Adam> Il est toujours difficile de concevoir des espaces physiques de grande taille. Tout ce que vous ne pouvez pas voir ou expérimenter à l’échelle réelle exige une réflexion supplémentaire et des suppositions. Cela dit, ce que nous avons conçu à l’avance correspondait parfaitement à ce que nous nous attendions à voir sur place ; je ne peux pas dire que ce soit le cas pour tous les outils de cette nature !
LBB > Pensez-vous que ce type d’expérience immersive va révolutionner le travail d’activation des marques ?
Adam > Absolument. Il y a quelque chose de magique à interagir avec quelque chose qui n’est pas totalement présent dans le monde réel, mais qui devient réel pour nous. Pour beaucoup de gens, l’utilisation d’outils de jeux vidéo pour déclencher quelque chose en bougeant est un langage très familier. Je pense que beaucoup de créatifs vont avoir de très bonnes idées.

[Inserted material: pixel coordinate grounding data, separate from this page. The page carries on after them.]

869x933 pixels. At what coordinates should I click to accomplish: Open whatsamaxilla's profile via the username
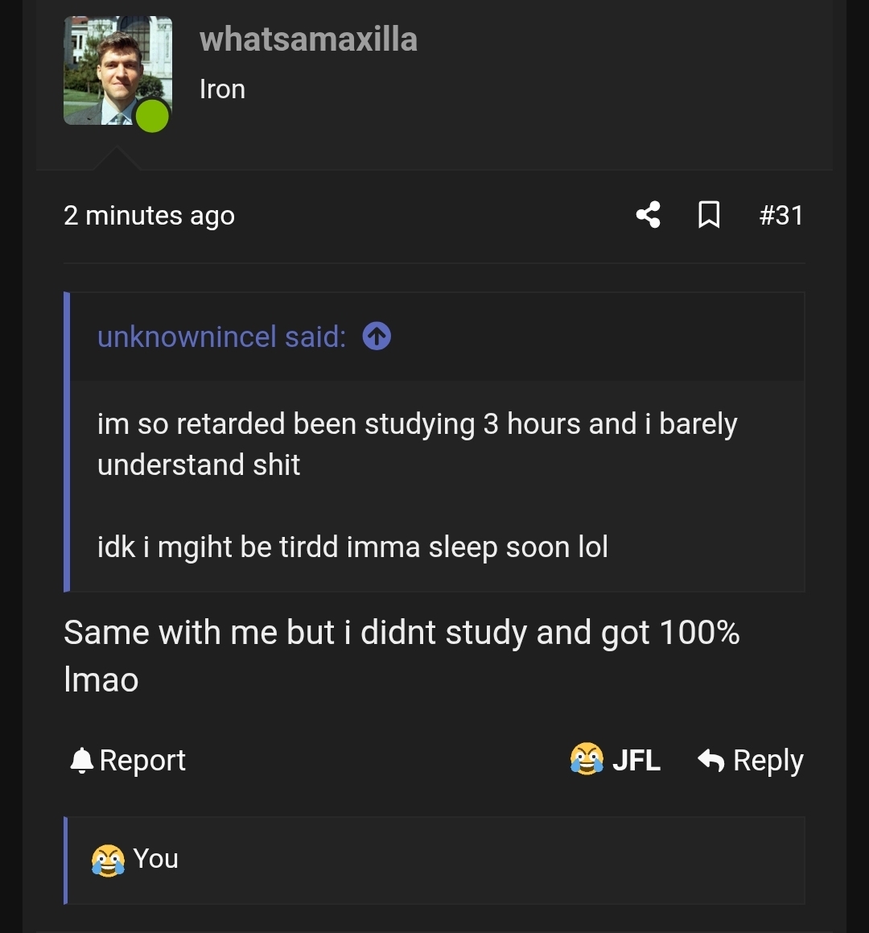coord(309,39)
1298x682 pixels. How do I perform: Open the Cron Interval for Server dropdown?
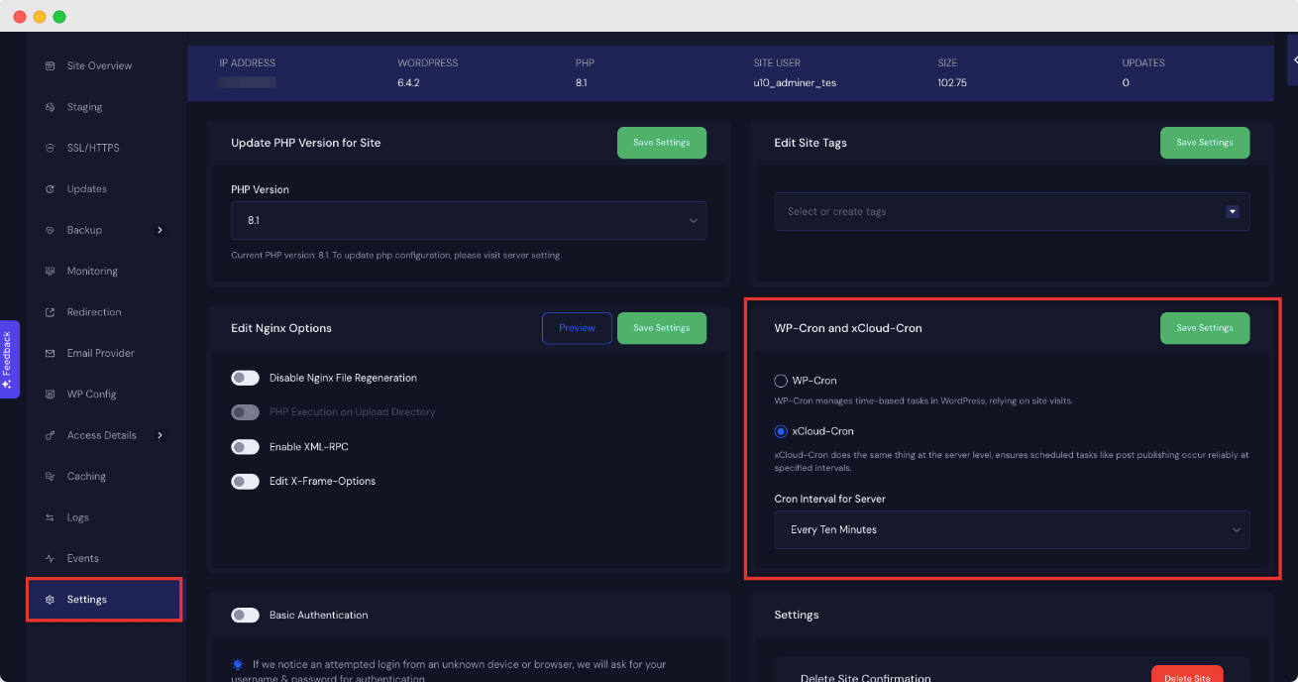(1011, 529)
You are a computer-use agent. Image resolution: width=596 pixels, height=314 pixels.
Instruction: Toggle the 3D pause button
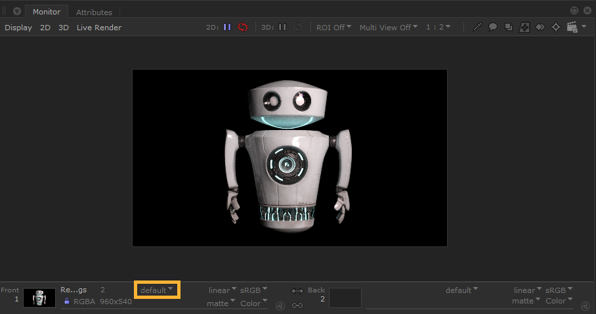coord(282,27)
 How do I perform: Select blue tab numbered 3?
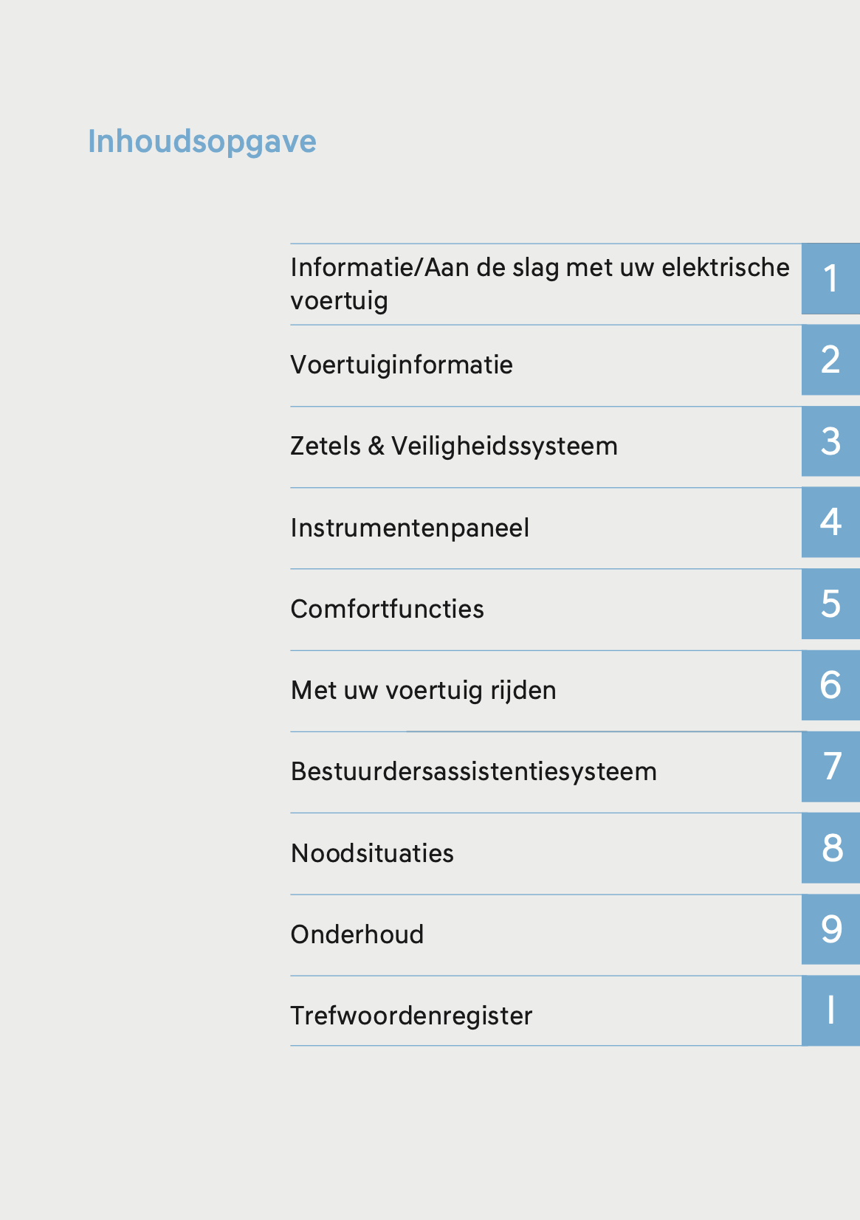[830, 441]
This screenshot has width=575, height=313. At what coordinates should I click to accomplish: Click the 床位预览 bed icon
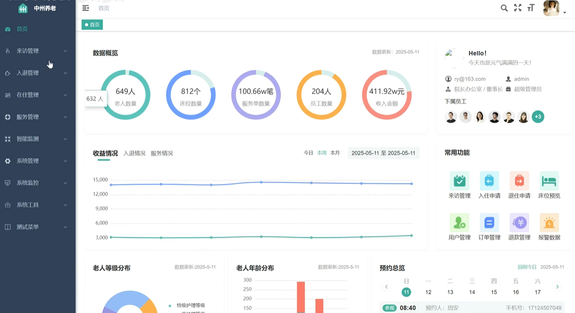pyautogui.click(x=549, y=181)
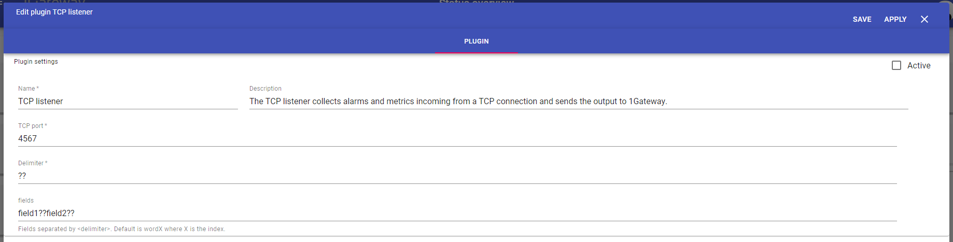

Nous avons même évoqué la possibilité de créer une configuration Street Fighter, où quelqu’un pourrait monter sur scène, tendre le poing et voir un personnage informatique faire exactement le même mouvement en temps réel et faire jaillir des éclairs pour attaquer le personnage virtuel piloté par une autre personne. Il y a beaucoup de place pour porter ce type d’expérience à de nouveaux niveaux, car il s’agit d’une expérience qui se prête très bien à l’interaction.
LBB > Pour vous, quel a été le point fort de ce projet ?
Adam > Pour moi, le point fort a été de voir tout se mettre en place si rapidement, et de pouvoir voir quelque chose d’une qualité très proche de la qualité finale dès le début. Il est très utile de pouvoir se faire une idée de ce que l’on va ressentir dès le début et de prendre des décisions pour l’améliorer, plutôt que de travailler sur des rendus ou des éléments provisoires et d’espérer que tout ira bien. Je suis très intéressé par les flux de travail en temps réel et les nouveaux outils qui permettent aux créatifs de voir leur vision plus rapidement et d’affiner leurs créations plus qu’ils ne pourraient le faire autrement.